Exercise directions: Using the records below, transcribe word for word the stretch from the line that contains "Click the orange bar at the bottom" through the line that contains "Click the share", both end lines included, and nothing else.

----- Exercise data -----

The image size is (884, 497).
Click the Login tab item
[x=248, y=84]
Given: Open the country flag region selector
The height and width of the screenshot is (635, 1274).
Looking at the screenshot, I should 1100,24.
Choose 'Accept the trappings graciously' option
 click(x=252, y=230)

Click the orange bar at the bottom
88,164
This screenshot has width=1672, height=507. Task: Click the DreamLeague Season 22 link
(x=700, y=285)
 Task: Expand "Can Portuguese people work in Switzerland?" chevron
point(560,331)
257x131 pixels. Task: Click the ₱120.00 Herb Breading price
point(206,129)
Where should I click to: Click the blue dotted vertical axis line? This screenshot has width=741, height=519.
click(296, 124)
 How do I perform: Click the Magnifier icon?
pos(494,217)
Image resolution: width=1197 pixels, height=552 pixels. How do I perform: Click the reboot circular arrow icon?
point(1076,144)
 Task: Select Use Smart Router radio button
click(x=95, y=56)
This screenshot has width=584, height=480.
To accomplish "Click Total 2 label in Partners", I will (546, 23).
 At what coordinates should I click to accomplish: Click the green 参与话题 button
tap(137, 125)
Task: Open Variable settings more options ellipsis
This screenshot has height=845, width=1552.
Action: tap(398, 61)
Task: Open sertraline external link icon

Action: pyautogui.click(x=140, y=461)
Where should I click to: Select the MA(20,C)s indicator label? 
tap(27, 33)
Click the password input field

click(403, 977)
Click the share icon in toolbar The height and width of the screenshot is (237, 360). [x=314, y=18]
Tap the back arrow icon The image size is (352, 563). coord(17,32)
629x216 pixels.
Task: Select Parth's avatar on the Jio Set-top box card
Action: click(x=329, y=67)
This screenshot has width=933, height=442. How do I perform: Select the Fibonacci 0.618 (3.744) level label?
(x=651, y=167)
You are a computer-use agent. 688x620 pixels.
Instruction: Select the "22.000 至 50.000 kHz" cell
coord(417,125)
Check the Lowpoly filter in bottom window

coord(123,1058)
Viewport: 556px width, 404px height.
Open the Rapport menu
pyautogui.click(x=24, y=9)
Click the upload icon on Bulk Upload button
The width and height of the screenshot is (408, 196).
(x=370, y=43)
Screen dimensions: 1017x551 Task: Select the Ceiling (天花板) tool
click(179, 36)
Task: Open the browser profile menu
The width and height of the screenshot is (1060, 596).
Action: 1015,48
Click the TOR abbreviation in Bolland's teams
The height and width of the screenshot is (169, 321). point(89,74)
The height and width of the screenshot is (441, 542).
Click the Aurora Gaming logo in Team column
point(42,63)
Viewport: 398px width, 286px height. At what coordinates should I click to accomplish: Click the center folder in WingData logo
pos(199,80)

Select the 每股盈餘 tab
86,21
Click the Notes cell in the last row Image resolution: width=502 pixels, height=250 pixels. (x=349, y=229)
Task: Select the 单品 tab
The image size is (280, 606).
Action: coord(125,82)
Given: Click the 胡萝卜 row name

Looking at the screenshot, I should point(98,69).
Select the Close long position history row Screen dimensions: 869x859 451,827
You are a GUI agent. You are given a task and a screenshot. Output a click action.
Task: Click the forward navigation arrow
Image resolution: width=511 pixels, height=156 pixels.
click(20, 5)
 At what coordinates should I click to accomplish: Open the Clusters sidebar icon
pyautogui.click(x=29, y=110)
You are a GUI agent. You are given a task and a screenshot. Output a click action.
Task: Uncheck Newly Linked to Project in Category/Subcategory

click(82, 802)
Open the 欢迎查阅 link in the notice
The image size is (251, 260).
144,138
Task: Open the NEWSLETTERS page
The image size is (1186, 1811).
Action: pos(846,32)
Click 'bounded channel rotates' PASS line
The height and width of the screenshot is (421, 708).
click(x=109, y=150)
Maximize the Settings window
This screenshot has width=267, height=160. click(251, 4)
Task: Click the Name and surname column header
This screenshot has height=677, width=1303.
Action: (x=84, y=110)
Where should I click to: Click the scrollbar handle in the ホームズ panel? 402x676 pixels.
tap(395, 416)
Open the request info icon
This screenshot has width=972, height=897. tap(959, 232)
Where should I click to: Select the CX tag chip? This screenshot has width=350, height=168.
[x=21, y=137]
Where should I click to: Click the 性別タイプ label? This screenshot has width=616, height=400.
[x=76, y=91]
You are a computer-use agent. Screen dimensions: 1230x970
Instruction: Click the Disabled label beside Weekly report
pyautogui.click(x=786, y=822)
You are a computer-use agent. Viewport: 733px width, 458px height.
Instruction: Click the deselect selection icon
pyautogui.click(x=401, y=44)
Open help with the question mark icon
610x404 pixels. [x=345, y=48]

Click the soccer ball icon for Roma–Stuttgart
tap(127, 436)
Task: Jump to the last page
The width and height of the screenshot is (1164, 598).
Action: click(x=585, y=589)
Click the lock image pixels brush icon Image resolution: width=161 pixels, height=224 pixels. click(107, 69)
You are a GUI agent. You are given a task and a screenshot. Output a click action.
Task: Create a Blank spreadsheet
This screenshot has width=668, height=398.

-----

Answer below:
Click the orange bar at the bottom
88,164
This screenshot has width=1672, height=507. Task: Click the DreamLeague Season 22 link
(x=700, y=285)
 Task: Expand "Can Portuguese people work in Switzerland?" chevron
point(560,331)
257x131 pixels. Task: Click the ₱120.00 Herb Breading price
point(206,129)
Where should I click to: Click the blue dotted vertical axis line? This screenshot has width=741, height=519.
click(296, 124)
 How do I perform: Click the Magnifier icon?
pos(494,217)
Image resolution: width=1197 pixels, height=552 pixels. How do I perform: Click the reboot circular arrow icon?
point(1076,144)
 Task: Select Use Smart Router radio button
click(x=95, y=56)
This screenshot has width=584, height=480.
To accomplish "Click Total 2 label in Partners", I will (546, 23).
 At what coordinates should I click to accomplish: Click the green 参与话题 button
tap(137, 125)
Task: Open Variable settings more options ellipsis
This screenshot has height=845, width=1552.
Action: tap(398, 61)
Task: Open sertraline external link icon

Action: pyautogui.click(x=140, y=461)
Where should I click to: Select the MA(20,C)s indicator label? 
tap(27, 33)
Click the password input field

click(403, 977)
Click the share icon in toolbar The height and width of the screenshot is (237, 360). [x=314, y=18]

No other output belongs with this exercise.